■ GIVEN DATA:

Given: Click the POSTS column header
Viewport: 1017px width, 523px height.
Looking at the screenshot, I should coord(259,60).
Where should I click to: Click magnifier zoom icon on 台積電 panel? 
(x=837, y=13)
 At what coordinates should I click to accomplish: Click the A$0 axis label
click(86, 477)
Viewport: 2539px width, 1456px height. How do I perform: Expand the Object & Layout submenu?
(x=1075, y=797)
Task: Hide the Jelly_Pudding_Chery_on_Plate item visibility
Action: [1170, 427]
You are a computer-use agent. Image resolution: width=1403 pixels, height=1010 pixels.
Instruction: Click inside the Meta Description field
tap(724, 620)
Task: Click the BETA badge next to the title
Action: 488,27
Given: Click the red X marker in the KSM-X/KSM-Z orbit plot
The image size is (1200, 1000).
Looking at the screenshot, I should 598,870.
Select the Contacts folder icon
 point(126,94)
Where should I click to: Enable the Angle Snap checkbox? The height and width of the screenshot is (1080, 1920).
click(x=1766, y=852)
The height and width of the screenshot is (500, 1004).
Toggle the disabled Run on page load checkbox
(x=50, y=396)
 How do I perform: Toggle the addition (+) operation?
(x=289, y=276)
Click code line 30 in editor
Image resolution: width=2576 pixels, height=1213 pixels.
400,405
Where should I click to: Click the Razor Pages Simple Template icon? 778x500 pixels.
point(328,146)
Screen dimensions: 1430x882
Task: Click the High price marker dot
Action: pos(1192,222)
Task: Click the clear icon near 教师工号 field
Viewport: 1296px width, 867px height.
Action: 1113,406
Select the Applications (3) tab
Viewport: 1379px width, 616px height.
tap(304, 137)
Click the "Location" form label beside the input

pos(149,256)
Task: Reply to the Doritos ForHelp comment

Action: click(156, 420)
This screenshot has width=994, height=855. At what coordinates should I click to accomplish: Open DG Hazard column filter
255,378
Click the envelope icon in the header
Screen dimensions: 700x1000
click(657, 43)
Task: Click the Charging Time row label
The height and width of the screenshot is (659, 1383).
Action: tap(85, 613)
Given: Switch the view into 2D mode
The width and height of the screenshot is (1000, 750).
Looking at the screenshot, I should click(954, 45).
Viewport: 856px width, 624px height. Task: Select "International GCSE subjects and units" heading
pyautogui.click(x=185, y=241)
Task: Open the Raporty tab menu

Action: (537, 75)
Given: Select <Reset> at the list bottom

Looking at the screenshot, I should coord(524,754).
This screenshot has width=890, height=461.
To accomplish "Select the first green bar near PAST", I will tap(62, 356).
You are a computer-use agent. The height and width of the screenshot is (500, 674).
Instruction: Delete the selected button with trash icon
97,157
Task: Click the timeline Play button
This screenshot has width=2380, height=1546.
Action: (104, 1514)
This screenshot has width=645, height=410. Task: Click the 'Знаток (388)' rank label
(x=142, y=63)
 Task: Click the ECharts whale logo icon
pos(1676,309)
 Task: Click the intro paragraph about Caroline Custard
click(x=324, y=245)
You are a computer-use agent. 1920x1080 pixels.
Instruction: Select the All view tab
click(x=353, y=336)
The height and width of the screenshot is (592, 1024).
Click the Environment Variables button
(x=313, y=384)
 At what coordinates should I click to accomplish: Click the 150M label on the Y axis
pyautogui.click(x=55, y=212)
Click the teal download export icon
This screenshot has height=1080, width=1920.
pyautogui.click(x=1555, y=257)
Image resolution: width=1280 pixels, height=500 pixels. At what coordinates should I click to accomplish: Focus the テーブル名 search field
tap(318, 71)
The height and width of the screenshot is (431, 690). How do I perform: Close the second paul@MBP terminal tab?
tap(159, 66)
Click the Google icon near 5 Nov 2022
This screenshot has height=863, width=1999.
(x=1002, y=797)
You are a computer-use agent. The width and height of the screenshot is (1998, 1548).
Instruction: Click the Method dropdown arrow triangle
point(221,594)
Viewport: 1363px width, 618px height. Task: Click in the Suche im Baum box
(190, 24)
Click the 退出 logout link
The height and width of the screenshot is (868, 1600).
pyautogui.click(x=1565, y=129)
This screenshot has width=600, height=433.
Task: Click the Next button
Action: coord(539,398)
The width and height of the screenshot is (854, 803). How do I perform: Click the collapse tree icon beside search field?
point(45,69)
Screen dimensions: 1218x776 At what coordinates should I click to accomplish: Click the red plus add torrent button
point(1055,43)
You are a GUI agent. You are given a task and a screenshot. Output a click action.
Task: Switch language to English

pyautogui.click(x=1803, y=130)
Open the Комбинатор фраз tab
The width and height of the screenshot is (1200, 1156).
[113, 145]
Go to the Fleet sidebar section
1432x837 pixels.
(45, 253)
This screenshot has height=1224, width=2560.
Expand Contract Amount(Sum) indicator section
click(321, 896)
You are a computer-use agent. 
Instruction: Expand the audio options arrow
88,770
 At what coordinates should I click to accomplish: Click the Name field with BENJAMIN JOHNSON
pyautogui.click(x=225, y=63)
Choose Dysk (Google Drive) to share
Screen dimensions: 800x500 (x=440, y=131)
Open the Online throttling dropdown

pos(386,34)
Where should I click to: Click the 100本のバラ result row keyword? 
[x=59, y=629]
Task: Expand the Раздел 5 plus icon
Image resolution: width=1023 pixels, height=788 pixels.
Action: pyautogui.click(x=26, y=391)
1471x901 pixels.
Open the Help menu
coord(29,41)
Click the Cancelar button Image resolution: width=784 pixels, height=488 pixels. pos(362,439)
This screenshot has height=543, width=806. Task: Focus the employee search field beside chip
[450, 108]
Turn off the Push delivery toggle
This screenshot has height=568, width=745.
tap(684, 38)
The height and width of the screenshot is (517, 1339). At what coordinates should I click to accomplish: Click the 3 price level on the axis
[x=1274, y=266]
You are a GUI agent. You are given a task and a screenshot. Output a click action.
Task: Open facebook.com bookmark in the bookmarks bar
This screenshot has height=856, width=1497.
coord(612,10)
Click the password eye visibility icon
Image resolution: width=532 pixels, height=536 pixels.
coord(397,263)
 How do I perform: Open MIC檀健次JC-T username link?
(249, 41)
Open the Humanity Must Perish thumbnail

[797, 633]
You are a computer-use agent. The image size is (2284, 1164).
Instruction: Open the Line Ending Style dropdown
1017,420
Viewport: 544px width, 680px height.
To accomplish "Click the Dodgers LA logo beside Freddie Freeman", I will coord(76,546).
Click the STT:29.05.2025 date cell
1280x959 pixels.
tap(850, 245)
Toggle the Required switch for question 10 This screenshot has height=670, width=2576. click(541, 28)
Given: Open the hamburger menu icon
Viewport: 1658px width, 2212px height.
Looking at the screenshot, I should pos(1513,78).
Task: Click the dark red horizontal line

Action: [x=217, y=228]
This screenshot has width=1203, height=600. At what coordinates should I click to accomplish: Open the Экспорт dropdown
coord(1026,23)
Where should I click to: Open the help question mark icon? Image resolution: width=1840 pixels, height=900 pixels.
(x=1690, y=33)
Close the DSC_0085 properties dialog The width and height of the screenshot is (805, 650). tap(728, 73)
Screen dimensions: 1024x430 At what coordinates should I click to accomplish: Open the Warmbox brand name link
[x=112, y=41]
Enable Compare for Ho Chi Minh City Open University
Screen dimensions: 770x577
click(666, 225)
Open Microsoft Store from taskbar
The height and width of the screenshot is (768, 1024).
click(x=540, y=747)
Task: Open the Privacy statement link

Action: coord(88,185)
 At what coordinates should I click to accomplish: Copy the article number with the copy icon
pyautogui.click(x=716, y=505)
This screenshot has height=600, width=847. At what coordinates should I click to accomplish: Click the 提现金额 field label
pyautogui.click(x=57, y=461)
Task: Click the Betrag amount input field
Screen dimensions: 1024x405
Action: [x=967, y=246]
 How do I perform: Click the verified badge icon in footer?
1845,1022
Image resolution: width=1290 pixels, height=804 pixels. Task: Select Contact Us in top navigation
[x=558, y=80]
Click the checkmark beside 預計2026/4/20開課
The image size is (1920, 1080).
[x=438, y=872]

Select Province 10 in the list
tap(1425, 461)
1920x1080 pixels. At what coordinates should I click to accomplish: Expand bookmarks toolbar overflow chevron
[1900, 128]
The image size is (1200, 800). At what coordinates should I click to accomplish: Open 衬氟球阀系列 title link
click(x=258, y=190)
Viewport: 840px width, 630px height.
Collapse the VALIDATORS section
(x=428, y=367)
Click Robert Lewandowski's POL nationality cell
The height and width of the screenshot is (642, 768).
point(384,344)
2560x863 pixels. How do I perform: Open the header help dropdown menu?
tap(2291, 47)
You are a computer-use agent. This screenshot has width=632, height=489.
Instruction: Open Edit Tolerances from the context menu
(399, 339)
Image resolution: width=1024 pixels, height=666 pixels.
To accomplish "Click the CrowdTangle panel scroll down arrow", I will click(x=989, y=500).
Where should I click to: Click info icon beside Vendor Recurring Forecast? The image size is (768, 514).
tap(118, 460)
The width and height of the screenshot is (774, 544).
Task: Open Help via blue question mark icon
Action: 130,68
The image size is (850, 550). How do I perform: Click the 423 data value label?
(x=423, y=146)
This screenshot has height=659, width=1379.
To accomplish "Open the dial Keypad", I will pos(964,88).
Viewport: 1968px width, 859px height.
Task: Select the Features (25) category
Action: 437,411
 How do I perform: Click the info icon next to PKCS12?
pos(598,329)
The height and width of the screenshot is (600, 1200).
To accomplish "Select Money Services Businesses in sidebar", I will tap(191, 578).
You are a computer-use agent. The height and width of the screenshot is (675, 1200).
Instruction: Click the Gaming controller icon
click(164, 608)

■ AIM:
Lay out the lines of the material from the line containing "The image size is (850, 550)." through the line containing "Action: 437,411", both included, as a Markdown table with the columns Number and Line. Omit any blank lines.

■ REPLY TO THE TASK:
| Number | Line |
|---|---|
| 1 | The image size is (850, 550). How do I perform: Click the 423 data value label? |
| 2 | (x=423, y=146) |
| 3 | This screenshot has height=659, width=1379. |
| 4 | To accomplish "Open the dial Keypad", I will pos(964,88). |
| 5 | Viewport: 1968px width, 859px height. |
| 6 | Task: Select the Features (25) category |
| 7 | Action: 437,411 |